The Bank of Canada will closely monitor wage growth for further insights into the softening of labor markets. Thus far, growth in average hourly earnings has remained steady, with potential for further increases, especially as contracts for unionized workers continue to adjust to inflation. This factor is expected to provide a foundation for wage hikes in the short term. However, business surveys widely indicate that wage growth is likely to decelerate as hiring demand moderates.

Students are identified as a driving force behind the recent uptick in unemployment, according to data from Statistics Canada and RBC Economics. Post-secondary graduates who were previously out of the labor force and engaged in education before seeking employment have notably contributed to this trend.

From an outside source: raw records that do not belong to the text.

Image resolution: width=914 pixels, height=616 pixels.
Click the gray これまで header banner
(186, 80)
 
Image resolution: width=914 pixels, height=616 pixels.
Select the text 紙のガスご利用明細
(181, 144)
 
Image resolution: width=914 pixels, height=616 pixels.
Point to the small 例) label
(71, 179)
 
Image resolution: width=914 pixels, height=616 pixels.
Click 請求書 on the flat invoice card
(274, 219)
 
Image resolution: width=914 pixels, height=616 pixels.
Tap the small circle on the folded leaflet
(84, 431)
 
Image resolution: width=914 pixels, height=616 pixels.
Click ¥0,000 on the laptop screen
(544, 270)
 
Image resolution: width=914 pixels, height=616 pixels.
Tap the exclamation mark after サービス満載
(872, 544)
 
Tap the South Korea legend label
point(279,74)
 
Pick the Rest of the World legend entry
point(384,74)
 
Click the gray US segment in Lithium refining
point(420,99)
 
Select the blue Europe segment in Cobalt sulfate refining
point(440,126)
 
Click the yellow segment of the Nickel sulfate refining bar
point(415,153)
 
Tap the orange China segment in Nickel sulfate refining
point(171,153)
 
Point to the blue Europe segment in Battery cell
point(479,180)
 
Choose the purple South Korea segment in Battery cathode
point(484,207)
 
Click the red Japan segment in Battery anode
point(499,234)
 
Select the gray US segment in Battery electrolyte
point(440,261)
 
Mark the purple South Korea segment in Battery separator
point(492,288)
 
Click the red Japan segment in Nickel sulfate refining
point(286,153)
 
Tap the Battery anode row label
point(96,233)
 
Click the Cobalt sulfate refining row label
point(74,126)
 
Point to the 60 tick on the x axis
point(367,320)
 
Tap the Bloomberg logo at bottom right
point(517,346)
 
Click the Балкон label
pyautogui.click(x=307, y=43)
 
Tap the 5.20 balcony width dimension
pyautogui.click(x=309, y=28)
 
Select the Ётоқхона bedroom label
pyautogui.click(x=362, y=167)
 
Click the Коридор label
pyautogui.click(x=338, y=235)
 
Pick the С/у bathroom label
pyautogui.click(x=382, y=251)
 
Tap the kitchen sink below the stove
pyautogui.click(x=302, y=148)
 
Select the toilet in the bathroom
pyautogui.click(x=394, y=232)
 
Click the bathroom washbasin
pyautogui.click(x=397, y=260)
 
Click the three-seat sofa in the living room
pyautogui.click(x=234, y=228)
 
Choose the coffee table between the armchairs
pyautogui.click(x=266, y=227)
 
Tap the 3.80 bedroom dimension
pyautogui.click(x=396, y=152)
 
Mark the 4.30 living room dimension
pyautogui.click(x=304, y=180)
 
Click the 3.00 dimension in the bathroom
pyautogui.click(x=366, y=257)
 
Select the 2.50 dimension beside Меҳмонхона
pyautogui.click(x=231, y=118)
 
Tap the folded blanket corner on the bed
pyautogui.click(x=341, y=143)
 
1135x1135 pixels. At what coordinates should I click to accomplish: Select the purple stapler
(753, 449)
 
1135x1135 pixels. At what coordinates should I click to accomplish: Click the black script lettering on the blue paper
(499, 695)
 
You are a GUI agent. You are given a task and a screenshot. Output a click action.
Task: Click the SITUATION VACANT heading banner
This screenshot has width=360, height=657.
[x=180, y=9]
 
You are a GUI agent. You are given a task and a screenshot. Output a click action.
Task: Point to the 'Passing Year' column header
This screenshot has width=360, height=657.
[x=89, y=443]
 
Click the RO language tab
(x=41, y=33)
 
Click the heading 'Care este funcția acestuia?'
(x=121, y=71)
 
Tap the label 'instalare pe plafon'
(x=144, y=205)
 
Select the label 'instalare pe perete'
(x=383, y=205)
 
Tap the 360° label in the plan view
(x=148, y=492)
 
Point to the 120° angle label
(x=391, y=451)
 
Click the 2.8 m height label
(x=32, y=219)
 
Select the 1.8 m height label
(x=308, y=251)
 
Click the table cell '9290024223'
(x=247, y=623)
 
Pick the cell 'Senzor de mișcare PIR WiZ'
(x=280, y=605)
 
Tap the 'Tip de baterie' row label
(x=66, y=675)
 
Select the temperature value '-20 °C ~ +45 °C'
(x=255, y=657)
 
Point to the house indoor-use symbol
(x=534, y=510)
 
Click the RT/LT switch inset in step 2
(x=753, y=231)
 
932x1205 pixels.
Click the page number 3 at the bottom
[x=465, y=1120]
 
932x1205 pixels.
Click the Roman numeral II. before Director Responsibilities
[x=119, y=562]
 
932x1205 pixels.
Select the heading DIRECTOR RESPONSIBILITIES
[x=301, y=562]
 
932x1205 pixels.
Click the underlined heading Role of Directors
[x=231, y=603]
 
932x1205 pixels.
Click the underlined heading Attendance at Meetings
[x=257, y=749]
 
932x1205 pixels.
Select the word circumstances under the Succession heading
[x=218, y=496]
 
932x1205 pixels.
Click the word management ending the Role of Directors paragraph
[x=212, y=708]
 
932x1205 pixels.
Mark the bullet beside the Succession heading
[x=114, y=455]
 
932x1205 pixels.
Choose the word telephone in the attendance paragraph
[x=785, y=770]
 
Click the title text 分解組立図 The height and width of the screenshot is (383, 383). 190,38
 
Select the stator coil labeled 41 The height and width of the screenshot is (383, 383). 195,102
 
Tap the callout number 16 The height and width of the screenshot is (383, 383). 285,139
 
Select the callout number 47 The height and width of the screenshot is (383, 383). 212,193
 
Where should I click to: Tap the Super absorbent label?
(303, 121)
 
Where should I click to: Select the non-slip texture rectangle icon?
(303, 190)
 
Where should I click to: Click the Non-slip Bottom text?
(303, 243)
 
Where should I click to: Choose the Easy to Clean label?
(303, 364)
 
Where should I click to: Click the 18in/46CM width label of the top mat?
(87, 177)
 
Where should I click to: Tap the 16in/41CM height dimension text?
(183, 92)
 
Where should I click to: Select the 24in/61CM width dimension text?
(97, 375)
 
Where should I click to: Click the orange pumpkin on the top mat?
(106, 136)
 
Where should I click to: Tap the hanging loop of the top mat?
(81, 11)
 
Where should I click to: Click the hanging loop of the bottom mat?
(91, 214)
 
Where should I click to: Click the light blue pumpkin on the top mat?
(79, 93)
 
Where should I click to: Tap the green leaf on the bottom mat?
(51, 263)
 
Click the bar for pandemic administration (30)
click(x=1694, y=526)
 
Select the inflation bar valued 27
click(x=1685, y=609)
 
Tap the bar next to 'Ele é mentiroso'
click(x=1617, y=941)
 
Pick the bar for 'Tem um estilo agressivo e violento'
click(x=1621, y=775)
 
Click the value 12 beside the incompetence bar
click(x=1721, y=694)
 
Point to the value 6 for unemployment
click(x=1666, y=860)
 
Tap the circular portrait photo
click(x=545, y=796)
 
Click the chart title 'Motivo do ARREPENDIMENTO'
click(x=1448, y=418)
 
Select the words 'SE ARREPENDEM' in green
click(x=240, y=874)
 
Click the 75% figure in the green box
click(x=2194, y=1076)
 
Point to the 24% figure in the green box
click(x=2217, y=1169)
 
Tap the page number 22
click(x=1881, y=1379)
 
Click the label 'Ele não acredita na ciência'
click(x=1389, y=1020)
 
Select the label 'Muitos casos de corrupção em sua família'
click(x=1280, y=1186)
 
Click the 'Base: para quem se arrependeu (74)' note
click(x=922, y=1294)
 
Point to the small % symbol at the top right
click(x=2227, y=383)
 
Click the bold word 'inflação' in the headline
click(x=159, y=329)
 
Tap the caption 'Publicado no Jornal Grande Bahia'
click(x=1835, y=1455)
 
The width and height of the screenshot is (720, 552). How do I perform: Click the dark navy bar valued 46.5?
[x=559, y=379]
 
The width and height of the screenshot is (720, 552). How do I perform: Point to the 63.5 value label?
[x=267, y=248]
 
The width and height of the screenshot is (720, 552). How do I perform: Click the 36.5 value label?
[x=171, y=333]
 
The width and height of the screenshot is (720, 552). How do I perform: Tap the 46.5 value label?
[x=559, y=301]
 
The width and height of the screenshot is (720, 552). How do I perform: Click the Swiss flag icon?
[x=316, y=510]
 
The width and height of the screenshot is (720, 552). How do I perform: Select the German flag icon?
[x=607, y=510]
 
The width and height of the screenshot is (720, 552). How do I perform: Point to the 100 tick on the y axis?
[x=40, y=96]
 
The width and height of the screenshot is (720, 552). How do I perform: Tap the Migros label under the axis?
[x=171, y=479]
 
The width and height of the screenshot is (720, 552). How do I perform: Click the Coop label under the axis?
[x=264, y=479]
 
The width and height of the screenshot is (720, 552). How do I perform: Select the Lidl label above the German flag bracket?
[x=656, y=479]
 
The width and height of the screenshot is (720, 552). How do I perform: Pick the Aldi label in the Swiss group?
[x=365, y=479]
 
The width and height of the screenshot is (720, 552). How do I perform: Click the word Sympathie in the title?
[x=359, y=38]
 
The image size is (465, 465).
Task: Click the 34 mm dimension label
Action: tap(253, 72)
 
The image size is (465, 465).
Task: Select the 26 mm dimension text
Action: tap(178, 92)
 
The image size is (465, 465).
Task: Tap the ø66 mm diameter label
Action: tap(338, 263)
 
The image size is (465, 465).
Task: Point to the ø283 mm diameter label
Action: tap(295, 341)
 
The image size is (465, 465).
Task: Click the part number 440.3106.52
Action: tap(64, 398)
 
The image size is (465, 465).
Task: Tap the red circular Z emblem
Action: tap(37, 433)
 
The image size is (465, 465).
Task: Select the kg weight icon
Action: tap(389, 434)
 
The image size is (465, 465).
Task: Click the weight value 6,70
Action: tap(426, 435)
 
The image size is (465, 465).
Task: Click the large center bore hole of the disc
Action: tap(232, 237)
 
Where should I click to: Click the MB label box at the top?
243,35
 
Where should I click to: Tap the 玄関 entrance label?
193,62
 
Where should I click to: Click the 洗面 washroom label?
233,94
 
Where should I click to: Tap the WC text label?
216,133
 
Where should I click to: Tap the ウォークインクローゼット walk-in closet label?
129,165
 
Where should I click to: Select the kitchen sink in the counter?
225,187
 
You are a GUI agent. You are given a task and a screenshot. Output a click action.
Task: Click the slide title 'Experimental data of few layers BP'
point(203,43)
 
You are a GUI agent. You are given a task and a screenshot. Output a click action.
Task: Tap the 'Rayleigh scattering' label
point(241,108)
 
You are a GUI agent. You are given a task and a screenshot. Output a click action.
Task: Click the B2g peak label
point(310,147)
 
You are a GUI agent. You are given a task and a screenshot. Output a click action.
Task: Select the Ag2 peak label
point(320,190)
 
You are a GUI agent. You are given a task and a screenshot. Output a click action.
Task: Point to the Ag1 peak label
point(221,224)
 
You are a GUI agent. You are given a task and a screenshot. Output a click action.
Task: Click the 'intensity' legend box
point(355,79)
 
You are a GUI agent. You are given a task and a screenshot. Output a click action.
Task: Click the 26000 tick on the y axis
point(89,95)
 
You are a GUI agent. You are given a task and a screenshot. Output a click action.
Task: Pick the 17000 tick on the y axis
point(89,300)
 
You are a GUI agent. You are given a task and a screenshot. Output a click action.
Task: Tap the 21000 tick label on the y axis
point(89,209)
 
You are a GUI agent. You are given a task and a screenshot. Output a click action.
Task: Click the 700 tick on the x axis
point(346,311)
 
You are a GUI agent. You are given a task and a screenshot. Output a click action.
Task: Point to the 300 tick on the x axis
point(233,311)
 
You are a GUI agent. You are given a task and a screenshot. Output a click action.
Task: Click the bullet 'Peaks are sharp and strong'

Looking ahead, expectations for Canada’s trade surplus in December suggest a contraction to $1.2 billion from November. The anticipated decline in exports by 2.2% is attributed to lower shipments of motor vehicles and reduced oil prices. Similarly, the US trade balance for December is forecasted to improve, with the deficit narrowing to $-61.1 billion from $-63.2 billion in November, driven by increased goods exports and imports.

In summary, the upcoming release of January’s job data in Canada will provide crucial insights into the evolving labor market conditions, amid concerns of a rising unemployment rate and slowing hiring demand. Additionally, trade balance figures for both Canada and the US are anticipated to reflect adjustments influenced by various economic factors.